*Task details*
Only the pictures are to be dropped, and the rest of the data should be copied exactly.

_____

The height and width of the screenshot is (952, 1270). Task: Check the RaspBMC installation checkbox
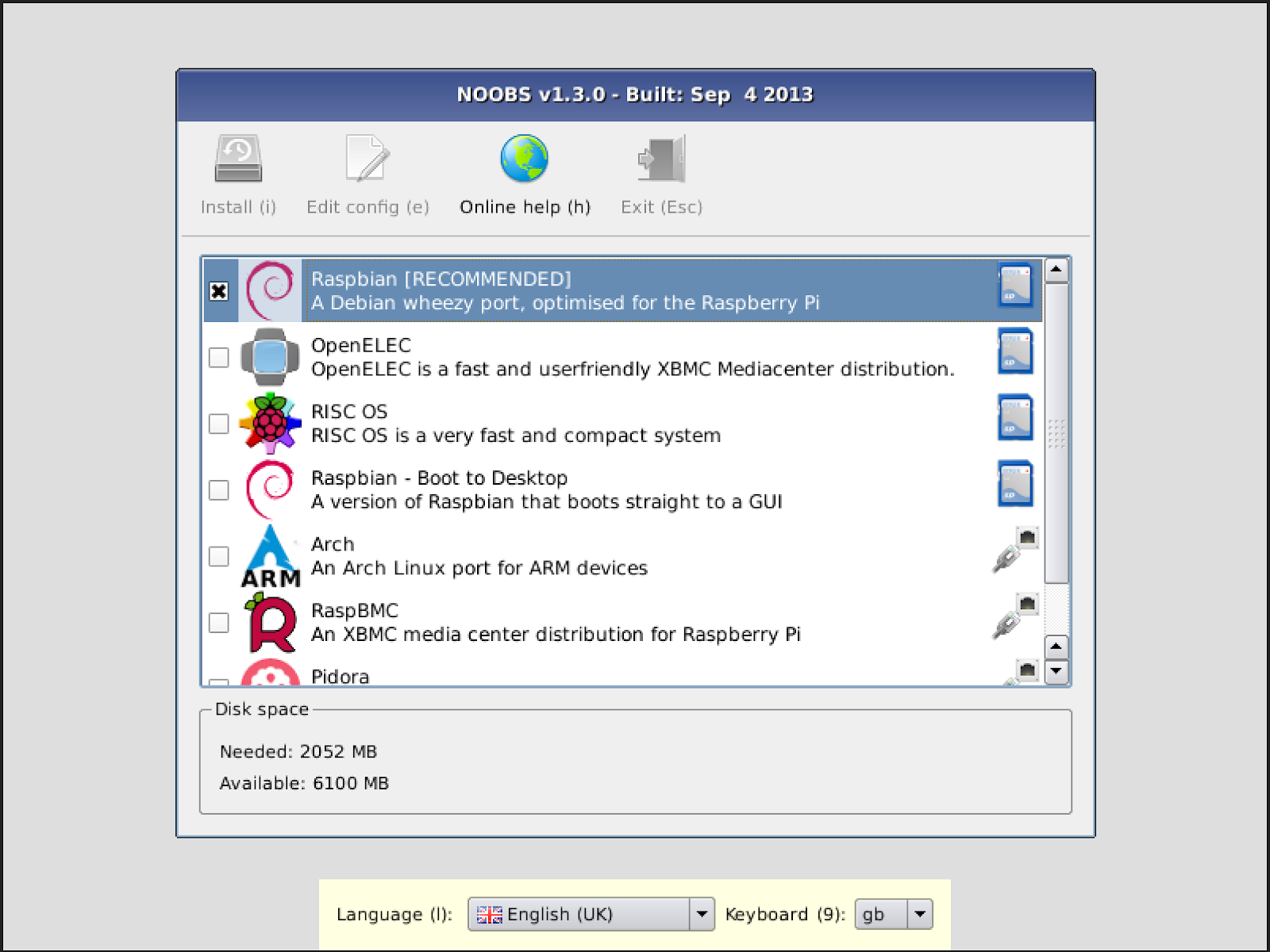(217, 624)
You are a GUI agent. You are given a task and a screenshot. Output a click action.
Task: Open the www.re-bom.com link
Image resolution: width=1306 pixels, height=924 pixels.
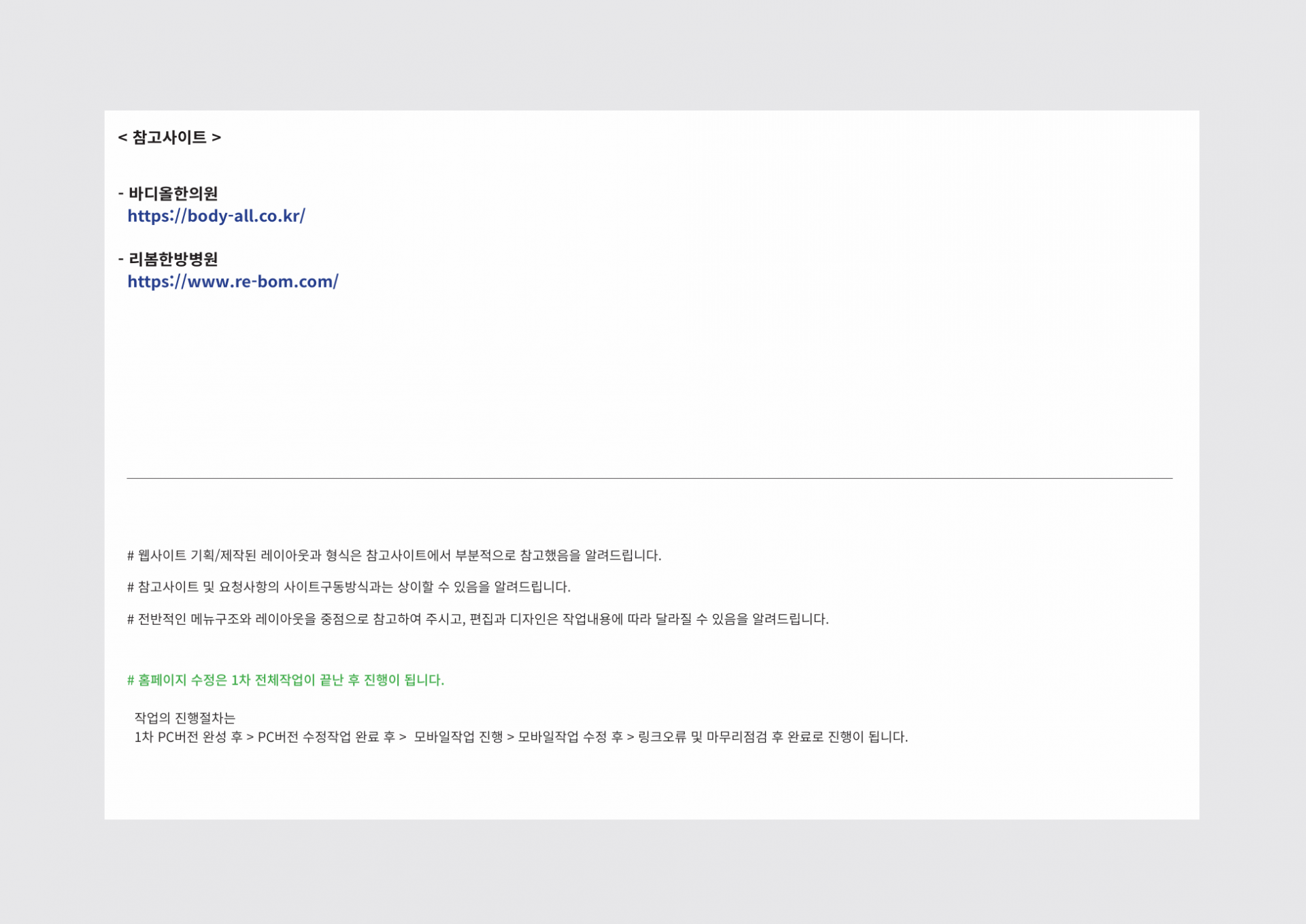(233, 281)
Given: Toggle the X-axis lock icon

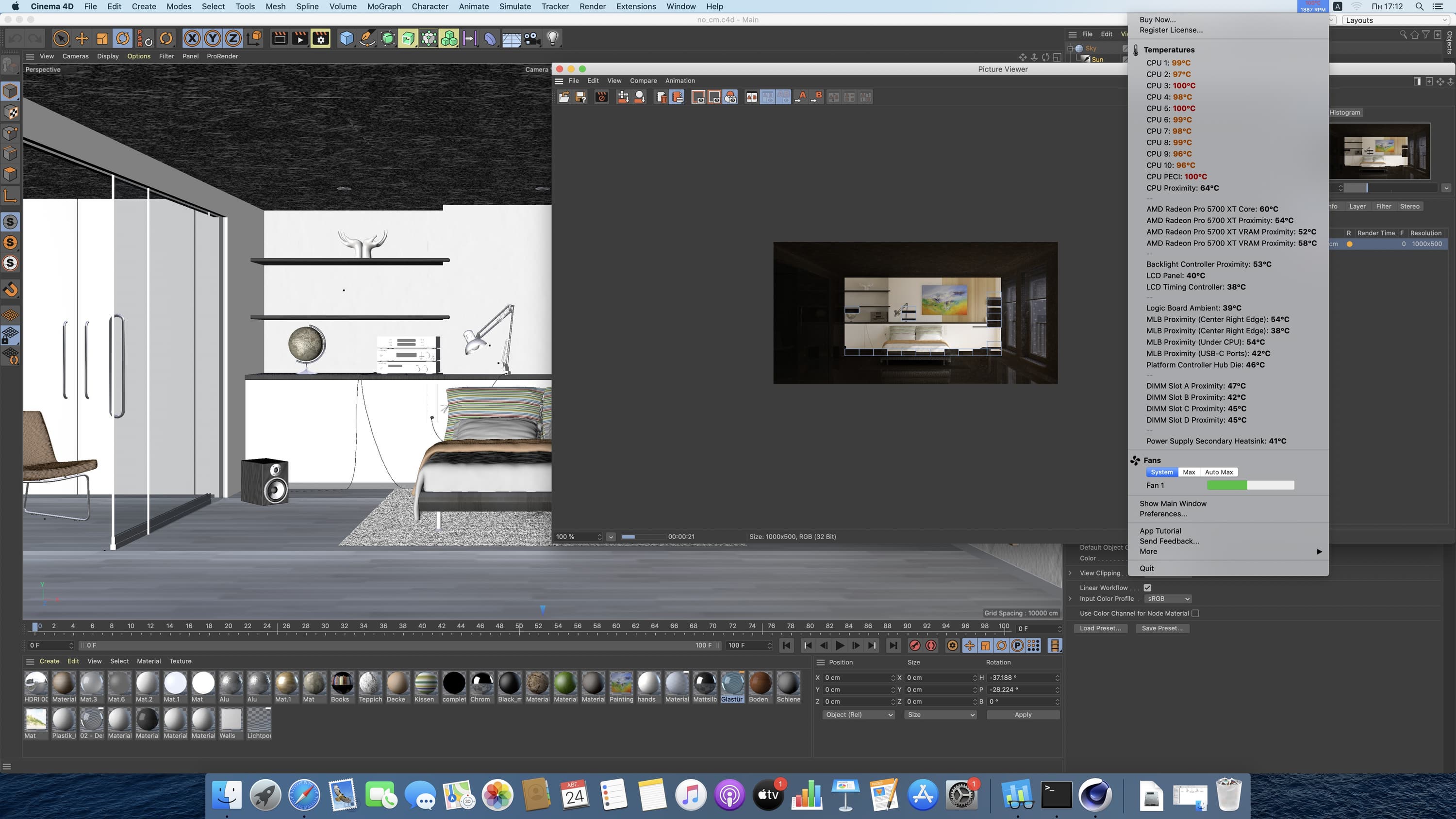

_____

*Task solution*
The height and width of the screenshot is (952, 1270). Task: Check the RaspBMC installation checkbox
(217, 624)
You are a GUI agent. You are given a task and a screenshot. Output a click action.
Task: Open the www.re-bom.com link
Image resolution: width=1306 pixels, height=924 pixels.
(233, 281)
Given: Toggle the X-axis lock icon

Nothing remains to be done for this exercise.